*** Opening Source material ***
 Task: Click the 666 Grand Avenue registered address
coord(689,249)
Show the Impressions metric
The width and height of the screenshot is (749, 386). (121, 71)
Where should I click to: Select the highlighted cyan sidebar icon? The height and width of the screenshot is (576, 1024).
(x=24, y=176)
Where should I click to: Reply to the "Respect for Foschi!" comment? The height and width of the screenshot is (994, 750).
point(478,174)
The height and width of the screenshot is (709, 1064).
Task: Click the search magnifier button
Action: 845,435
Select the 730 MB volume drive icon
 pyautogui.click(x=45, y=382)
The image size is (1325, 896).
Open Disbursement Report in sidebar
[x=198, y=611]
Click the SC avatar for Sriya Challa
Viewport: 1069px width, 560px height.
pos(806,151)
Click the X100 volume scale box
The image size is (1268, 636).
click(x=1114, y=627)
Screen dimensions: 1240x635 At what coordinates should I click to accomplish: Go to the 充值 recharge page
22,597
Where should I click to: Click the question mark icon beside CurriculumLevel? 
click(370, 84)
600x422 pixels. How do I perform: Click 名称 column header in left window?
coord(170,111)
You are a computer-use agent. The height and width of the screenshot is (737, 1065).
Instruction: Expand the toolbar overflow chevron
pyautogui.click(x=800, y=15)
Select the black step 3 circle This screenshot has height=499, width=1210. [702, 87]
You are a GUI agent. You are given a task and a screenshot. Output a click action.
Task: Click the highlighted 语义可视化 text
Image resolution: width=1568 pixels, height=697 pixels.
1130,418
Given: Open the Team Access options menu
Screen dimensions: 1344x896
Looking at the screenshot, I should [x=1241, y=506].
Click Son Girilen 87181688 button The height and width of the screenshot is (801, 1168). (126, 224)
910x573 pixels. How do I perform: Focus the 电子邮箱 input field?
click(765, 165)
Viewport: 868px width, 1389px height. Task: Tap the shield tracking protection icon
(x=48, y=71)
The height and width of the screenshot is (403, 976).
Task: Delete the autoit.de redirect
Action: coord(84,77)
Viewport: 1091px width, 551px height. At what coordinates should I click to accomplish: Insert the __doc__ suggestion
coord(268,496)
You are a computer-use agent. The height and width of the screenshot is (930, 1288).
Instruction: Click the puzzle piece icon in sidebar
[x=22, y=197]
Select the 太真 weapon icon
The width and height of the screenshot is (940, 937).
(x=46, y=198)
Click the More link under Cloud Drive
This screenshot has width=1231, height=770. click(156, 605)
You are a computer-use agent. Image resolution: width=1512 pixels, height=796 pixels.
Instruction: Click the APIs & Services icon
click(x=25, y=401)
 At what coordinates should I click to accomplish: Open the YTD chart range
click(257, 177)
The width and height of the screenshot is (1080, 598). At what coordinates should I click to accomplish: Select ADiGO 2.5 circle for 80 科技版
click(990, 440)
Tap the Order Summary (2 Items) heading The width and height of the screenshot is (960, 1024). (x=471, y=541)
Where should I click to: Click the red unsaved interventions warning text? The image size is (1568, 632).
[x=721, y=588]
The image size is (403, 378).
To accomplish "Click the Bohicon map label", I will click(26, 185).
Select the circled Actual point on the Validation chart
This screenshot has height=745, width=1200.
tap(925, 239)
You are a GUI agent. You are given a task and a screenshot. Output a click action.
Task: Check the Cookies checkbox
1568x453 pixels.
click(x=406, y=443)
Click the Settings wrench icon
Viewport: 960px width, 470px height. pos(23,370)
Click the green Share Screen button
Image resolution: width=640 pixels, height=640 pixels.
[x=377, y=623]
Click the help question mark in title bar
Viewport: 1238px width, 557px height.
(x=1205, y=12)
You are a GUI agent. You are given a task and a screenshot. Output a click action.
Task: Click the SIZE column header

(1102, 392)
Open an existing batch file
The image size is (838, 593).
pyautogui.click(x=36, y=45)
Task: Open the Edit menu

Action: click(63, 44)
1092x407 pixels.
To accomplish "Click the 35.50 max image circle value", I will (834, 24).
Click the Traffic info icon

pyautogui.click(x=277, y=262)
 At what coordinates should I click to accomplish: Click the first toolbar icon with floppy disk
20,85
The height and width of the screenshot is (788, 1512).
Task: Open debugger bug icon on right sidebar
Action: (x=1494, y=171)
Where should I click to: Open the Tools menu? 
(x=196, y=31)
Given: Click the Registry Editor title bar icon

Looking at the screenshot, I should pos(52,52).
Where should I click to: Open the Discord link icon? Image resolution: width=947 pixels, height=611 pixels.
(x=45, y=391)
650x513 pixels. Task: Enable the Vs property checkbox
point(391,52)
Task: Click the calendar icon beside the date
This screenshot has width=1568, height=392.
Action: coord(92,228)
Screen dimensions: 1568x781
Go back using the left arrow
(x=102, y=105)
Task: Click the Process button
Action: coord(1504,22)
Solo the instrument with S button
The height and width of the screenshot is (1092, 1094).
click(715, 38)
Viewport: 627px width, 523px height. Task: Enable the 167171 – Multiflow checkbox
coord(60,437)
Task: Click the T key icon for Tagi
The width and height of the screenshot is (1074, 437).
*** Closing Source material ***
• _About this exercise_
Copy out, from the data above, each line where the string "computer" is present.

• _Exercise result_
You are a computer-use agent. The height and width of the screenshot is (737, 1065).
You are a computer-use agent. The height and width of the screenshot is (930, 1288).
You are a computer-use agent. Image resolution: width=1512 pixels, height=796 pixels.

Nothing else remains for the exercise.